Makna mabrur yang merupakan indikator diterimanya ibadah haji berasal kata al-birr, berarti kebaikan. Dalam Al- Qur’an Allah berfirman: ”Kalian belum mencapai kebaikan (al-birr) hingga mampu mendermakan sebagian harta yang kalian cintai.” (QS Ali Imran [3]: 92). Bahkan dalam hadits, Rasulullah ditanya, ”Apa makna mabrur?” Dijawab, ”Suka memberi makan (bantuan sosial) dan lemah lembut dalam bicara.” (HR Ahmad).

Dengan makna tersebut, nampak bahwa mabrur beriorientasi pada kebaikan secara sosial. Kemabruran tidak hanya diukur dari terpenuhinya syarat dan rukun (manasik) haji, namun juga sejauh mana implementasinya secara sosial.

Haji yang mabrur merupakan proses yang tidak terhenti begitu saja saat prosesi haji usai, tapi berlanjut pembuktiannya di masyarakat.

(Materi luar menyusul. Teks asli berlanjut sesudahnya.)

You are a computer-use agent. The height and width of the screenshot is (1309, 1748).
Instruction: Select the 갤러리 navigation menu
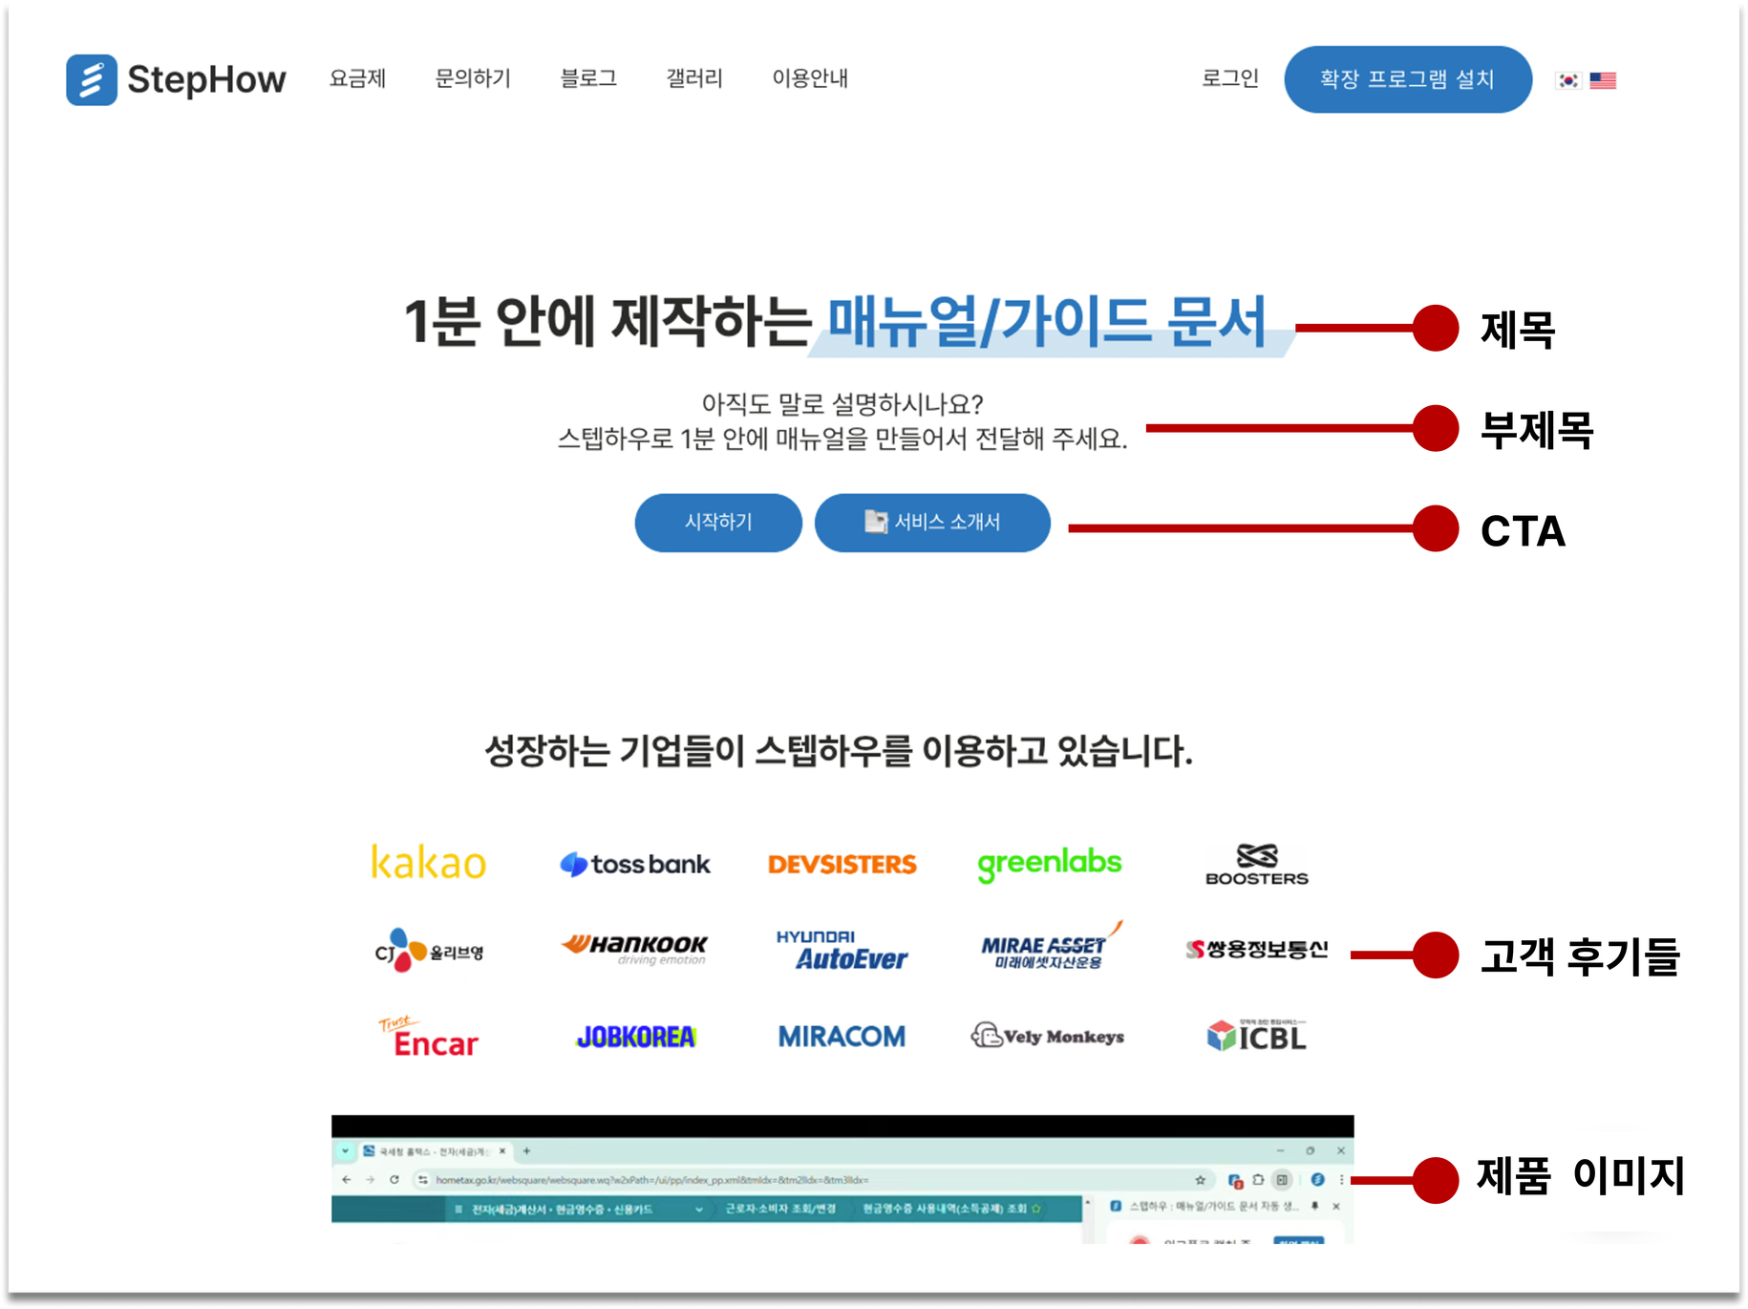[693, 79]
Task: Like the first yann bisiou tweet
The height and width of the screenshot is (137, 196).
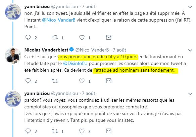Action: tap(82, 37)
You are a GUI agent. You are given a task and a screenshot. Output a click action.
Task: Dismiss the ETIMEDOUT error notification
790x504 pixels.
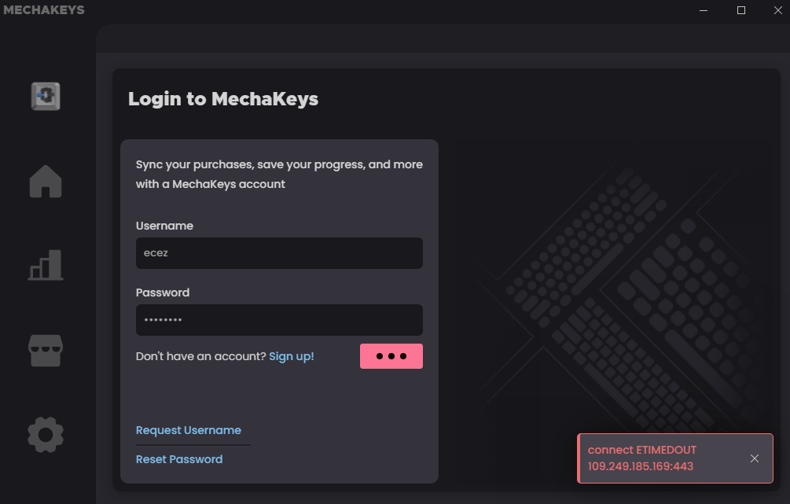755,458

Mabrur merupakan cita sosial para haji sepulangnya dari Tanah Suci dalam mengempati, mengemansipasi, dan mengangkat harkat martabat sesama dari kemiskinan, pengangguran, kebodohan, dan keterbelakangan. Dalam konteks inilah orang yang berangkat haji berkali-kali di kala masih banyak tetangga kelaparan sangat bertentangan dengan nilai luhur ajaran Islam dan berarti pula tumpul dalam menghayati cita revolusi sosial ibadah haji.

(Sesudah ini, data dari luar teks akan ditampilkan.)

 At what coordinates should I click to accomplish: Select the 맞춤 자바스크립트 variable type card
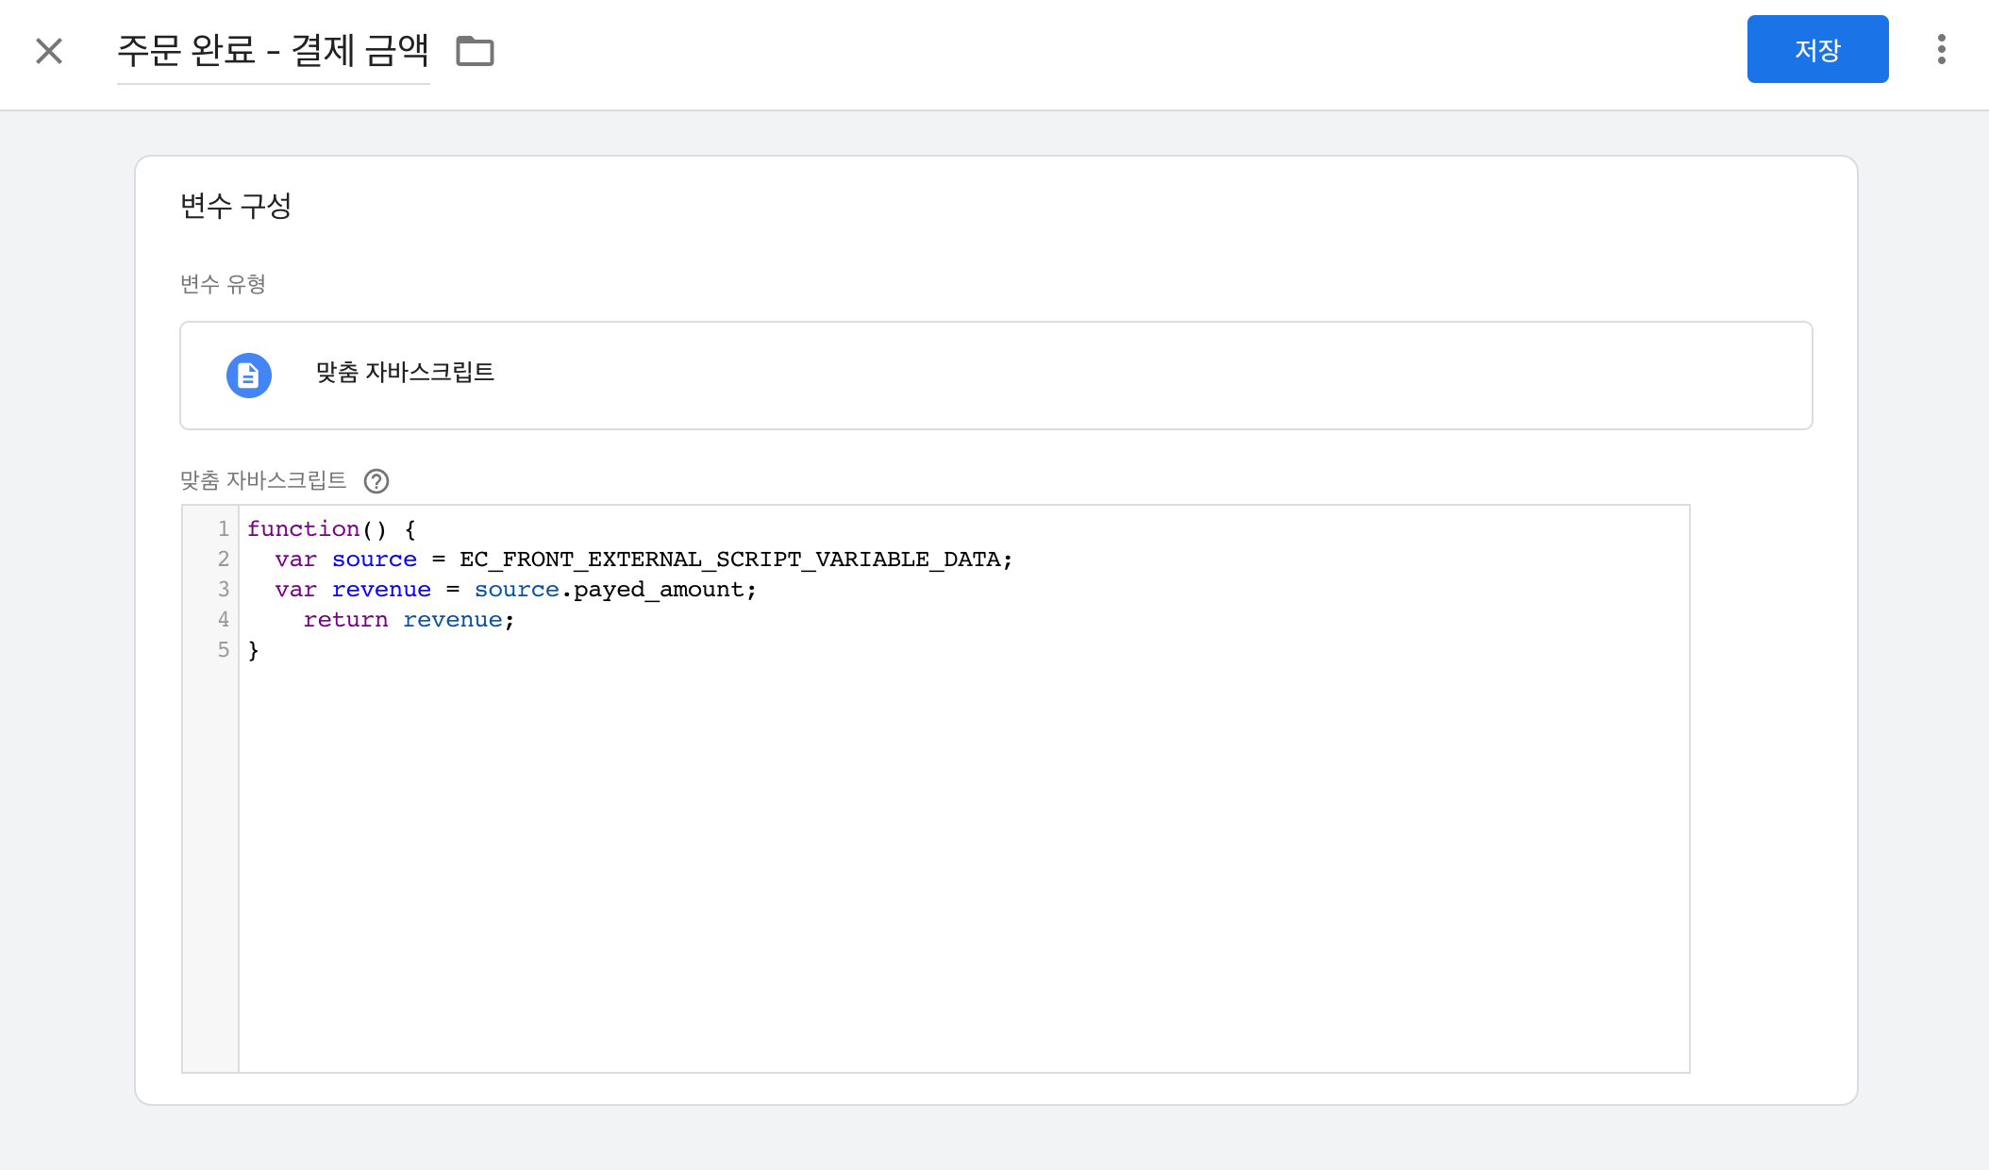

Ibadah haji bagi seorang Muslim secara artikulatif mempertemukan kewajiban yang bersifat individu dengan misi sosial. Usai ibadah haji, bukan berarti  usai dalam kewajibannya, bahkan kewajiban lain menanti, yakni pengabdian yang lebih tinggi. Sesuai dengan misi ajaran Islam yang paripurna, yaitu bersifat vertikal dan horizontal, maka mentalitas ke-mabrur-an dalam haji pun mesti terkomunikasikan baik vertikal, dengan semakin commited terhadap perintah Allah melalui ibadah (al-mahdhah), juga secara sosial dalam pergaulan hidup bermasyarakat (ghair al-mahdhah).

Secara individual, ibadah haji adalah perjalanan manusia untuk kembali kepada fitrah kemanusiaannya. Kehidupan dunia ini telah melemparkan kita dari fitrah kemanusiaan. Kita telah menjadi makhluk yang rendah. Alih-alih menjadi khalifah Allah, manusia justru menjadi binatang.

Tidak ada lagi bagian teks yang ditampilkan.